To most investors, just surviving a bear market is more important than finding the next jet-fueled growth stock.

But I want to let you in on a secret: Rather than just trying to survive, investors can actually thrive in bear markets. In fact, I make a lot more money a lot faster in bear markets than I do in bull markets.

After all, stocks and most other asset classes typically fall faster than they rise, because fear is a much stronger motivator than greed.

So if you're not making money in a market like this one - where prices are falling, even plummeting - you're missing out.

It's time to change that. And I'm going to show you how.

Bear Market Funds The best way to profit from a bear market is to use exchange-traded funds (ETFs) in conjunction with options.

Let's first look at the ETF component.

There are plenty of inverse ETFs that go up in price when markets go down. And for even more oomph, there are "leveraged" inverse ETFs.
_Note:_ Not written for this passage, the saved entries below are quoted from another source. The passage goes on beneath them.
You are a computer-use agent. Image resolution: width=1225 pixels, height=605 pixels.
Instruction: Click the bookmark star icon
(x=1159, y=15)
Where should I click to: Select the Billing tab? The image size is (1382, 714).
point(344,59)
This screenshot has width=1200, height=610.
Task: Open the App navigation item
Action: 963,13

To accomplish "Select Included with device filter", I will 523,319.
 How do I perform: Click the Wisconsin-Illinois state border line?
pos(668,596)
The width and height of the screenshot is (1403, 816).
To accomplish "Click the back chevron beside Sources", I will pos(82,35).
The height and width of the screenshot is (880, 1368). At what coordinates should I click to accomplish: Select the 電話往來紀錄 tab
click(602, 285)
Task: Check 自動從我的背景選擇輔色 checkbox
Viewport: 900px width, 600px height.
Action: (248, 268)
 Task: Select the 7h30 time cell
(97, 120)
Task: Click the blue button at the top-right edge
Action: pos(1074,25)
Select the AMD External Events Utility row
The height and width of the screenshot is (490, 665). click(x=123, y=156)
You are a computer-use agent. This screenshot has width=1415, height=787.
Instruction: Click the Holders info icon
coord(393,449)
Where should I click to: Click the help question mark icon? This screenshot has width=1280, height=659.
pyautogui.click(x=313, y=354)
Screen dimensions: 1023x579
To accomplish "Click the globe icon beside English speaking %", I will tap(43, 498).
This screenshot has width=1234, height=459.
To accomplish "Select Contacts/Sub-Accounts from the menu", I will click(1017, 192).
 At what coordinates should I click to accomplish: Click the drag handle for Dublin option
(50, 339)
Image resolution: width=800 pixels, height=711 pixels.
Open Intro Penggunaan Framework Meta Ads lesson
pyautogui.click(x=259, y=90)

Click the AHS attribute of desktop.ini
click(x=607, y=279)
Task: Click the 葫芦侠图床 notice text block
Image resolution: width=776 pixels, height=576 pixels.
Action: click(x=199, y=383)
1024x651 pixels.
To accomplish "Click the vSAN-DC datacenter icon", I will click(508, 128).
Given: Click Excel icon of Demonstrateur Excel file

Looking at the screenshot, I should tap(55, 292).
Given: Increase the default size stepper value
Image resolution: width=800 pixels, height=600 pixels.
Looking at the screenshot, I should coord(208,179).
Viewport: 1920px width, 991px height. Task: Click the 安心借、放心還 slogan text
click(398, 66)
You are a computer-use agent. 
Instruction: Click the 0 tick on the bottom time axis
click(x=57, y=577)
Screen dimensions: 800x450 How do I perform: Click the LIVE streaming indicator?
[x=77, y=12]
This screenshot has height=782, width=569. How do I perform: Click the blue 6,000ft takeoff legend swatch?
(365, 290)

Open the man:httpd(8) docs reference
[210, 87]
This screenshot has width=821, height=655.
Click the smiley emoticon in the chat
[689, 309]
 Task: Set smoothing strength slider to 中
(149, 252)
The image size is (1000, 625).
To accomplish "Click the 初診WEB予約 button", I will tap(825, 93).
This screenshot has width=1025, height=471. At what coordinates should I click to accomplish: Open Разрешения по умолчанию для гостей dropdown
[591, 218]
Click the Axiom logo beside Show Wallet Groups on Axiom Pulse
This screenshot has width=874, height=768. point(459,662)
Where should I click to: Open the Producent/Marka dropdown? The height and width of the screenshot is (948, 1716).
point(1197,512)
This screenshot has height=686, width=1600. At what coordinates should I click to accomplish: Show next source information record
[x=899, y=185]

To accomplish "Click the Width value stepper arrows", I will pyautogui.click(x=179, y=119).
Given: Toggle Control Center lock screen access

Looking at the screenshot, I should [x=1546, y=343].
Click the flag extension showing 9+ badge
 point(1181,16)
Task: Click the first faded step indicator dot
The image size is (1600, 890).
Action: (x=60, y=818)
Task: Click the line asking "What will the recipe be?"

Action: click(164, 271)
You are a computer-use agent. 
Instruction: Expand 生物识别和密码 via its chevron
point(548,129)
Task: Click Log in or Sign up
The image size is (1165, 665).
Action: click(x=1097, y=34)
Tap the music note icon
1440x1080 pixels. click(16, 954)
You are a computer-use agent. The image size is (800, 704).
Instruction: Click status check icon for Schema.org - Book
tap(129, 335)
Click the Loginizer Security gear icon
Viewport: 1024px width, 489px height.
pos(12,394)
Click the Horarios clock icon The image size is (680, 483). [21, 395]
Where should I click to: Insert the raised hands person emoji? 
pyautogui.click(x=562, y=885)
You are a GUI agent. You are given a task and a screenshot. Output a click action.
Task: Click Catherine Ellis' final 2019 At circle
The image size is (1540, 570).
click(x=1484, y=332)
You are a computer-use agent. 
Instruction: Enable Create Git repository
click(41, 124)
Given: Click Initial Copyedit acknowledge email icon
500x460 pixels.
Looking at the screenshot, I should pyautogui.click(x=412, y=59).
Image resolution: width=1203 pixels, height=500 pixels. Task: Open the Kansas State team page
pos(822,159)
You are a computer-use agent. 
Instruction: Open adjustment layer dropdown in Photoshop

You can use these funds to "short" stocks and commodities, without having to open an options account, or rely on a broker.

But remember to do your homework. Make sure you understand exactly what each ETF you're interested in actually represents. Don't just go by the name. Read each prospectus to learn how the fund's investments are allocated and how it's supposed to perform under various market conditions.

Also be sure to check the bid -and -ask spread to make sure it isn't too wide, and the average daily volume to make sure it isn't too thin. I don't trade any ETFs that trade less than 1 million shares a day, on average.

Another thing to keep in mind is that many ETFs make good short-term trading vehicles, but are bad long-term investments. That's because many ETFs don't track their benchmarks precisely. And if they are leveraged, the tracking error widens considerably over time.

Still, these are very versatile instruments. You can buy them in retirement accounts, they are margined the same way stocks are, they are liquid and tradable all day, and you can put in stop-loss and profit -target orders.

Exploring Your Options The second way to profit from a bear market is through short selling.

I say that all the time and I'm surprised how many people think it's wrong to short stocks.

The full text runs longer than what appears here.